Saturday, October 13, 2012

OHMC: The Bunker and Prince of Darkness

 
The Bunker (2001) Dir. Rob Green

Another disappointing challenge entry and this one looked promising and came with a strong recommendation, too.

Actually, The Bunker starts strong, with seven German soldiers holed up in a bunker in an attempt to survive an attack from American troops while protecting their position at the Belgian-German border. They are running low on ammunition and sleep. Some of the men want to explore the tunnels in search of supplies or an alternate escape, but there are stories about the underground tunnels "and stories don't last for hundreds of years without reason". Some of the men ignore the Sergeant's orders to stay out of the tunnels, claiming those are just ghost stories, but once in the dark isolation of the tunnels, the men start to see and hear things and their actions become driven by fear and madness. This created a very intense atmosphere for a horror tale, but unfortunately it wasn't a memorable or compelling one.

I really struggled to remain engaged with this film. Sometimes I can attribute this to watching a movie in the daylight hours of my living room. It is very easy to be distracted and I much prefer to watch films, especially those in the horror genre, in the dark. But I suspect that this movie just did not have enough plot to hold my interest. Also, while I liked the premise and the general atmosphere, the movie was not very suspenseful. It was very dark, so dark that sometimes it was a challenge to keep track of the characters. [SPOILER]So when it is finally revealed that the soldiers were ordered to gun down a squadron of German deserters, the reveal feels very forced and anti-climatic. In many ways, The Bunker has much in common with Session 9, but Brad Anderson's film took the time to develop the characters allowing one to become invested in their experiences that led to a mildly disappointing reveal, but at least I enjoyed the movie that led up the ending. Sadly, I cannot say the same for The Bunker.
 
 
Prince of Darkness (1987) Dir. John Carpenter

I was excited to find a John Carpenter movie on Netflix that I hadn't seen before, Prince of Darkness; the second film in Carpenter's apocalypse trilogy (The Thing and In the Mouth of Madness are the others). Having just seen The Thing again on Sunday, it seemed logical to continue with this next installment in the trilogy.

Turns out that I'd seen Prince of Darkness. I remember renting it, probably from Tower Records, when I was around 15. And I've never forgotten it, although I had no memory of the name of the movie or any plot elements, which after seeing it again after so many years, it is not surprising. What I did remember was the swirling vat of green liquid that dripped upwards and the ominous presence of the homeless people gathering outside.

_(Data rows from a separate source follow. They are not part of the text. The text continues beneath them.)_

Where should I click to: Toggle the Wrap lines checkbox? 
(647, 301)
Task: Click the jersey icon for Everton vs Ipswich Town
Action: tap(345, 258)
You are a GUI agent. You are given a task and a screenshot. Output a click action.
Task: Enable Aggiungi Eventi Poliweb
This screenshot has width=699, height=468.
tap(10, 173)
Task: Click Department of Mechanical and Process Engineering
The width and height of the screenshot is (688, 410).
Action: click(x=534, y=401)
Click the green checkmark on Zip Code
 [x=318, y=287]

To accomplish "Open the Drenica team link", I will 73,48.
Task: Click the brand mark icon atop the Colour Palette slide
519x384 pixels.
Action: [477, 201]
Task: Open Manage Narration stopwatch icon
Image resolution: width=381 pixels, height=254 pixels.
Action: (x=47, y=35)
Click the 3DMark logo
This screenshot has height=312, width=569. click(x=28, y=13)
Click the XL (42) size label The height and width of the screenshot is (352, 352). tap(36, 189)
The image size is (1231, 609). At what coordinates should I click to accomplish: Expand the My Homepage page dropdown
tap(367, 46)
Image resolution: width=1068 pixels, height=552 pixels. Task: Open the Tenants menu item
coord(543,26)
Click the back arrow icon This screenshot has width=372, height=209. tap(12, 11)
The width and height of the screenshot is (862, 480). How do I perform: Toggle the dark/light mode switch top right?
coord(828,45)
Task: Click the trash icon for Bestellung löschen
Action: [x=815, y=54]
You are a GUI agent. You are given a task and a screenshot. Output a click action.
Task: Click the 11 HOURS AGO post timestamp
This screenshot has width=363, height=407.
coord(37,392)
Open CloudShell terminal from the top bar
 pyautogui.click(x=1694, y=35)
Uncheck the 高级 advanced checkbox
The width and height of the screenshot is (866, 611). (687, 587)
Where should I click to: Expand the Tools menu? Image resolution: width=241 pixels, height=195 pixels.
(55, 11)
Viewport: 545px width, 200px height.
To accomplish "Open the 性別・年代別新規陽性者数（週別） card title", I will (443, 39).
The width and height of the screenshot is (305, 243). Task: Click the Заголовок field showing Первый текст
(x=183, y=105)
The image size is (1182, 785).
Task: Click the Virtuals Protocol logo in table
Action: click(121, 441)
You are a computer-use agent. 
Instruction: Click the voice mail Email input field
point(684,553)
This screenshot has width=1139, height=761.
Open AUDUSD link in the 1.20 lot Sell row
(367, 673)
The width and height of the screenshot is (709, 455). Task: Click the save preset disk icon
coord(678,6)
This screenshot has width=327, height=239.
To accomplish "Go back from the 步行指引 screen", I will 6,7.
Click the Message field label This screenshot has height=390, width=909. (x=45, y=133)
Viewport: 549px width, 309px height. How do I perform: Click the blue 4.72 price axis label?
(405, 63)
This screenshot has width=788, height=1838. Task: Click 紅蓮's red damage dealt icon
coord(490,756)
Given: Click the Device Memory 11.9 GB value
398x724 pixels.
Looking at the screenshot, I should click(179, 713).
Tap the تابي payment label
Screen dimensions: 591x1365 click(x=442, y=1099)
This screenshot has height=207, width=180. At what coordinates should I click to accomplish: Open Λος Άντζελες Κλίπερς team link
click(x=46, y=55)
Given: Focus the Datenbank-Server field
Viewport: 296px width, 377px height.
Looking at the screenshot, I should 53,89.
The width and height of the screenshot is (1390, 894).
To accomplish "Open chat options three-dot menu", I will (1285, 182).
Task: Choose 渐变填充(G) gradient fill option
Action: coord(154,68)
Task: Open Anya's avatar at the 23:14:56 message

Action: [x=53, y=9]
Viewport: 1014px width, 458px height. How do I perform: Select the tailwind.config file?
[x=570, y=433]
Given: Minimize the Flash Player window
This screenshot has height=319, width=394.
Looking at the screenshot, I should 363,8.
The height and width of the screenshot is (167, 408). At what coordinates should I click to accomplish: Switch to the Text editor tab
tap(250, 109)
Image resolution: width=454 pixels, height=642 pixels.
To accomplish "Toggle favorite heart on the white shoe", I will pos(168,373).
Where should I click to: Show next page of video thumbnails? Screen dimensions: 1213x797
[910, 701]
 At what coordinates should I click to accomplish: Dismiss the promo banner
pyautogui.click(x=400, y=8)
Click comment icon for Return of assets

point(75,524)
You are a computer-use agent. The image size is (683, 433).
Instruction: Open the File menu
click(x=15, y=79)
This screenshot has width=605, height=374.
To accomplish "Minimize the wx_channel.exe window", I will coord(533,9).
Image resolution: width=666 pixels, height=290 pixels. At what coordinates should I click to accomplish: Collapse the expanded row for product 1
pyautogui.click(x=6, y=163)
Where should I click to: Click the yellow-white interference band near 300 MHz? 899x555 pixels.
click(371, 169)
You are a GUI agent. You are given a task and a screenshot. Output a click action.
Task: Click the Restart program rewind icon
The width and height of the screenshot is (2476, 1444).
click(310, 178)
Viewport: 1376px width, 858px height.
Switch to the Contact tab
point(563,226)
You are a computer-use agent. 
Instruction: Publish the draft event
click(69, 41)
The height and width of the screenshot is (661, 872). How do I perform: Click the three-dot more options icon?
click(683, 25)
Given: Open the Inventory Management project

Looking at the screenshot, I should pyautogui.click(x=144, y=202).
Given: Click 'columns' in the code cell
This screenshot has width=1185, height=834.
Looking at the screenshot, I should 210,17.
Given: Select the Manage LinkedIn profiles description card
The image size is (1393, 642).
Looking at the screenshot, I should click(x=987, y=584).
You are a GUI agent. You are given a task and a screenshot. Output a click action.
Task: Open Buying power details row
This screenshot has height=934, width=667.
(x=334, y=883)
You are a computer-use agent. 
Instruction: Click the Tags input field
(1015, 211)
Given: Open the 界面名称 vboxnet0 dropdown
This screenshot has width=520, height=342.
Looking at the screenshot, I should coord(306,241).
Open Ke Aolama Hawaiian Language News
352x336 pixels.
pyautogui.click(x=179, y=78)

This makes sense as it is the imagery early on, the threat imposed by the possessed street people outside and the gravity defying glowing green pool that remain the most creepy elements.

And luckily, it still is a fascinating film. Not a particularly good one, but intriguing. Assuming I remember correctly, it seems that the last of a secretive Catholic sect, the brotherhood of sleep, has died and Father Loomis is left with a mysterious room, containing a cylinder of swirling green liquid and some ancient texts. So Father Loomis (Donald Pleasence) asks physicist Prof. Birack (Victor Wong) to help understand these mysteries. And I wish I could give a better synopsis of exactly what either the priest or the scientists were hoping to accomplish by hanging around a creepy church basement, but the handwavy explanations about anti-matter being the physical source of evil left me a bit mystified. Prince of Darkness is absolutely not a Duncan Jones movie with well researched and communicated scientific elements that are logical.  This is my biggest problem with Prince of Darkness;  the ideas behind the concept for the film seemed beyond the grasp of the writers and thus, despite that numerous philosophical speeches from Father Loomis and Prof. Birak, the film becomes a rather conventional horror movie, where the scientists are one by one possessed by evil via satan's green-tinged golden showers.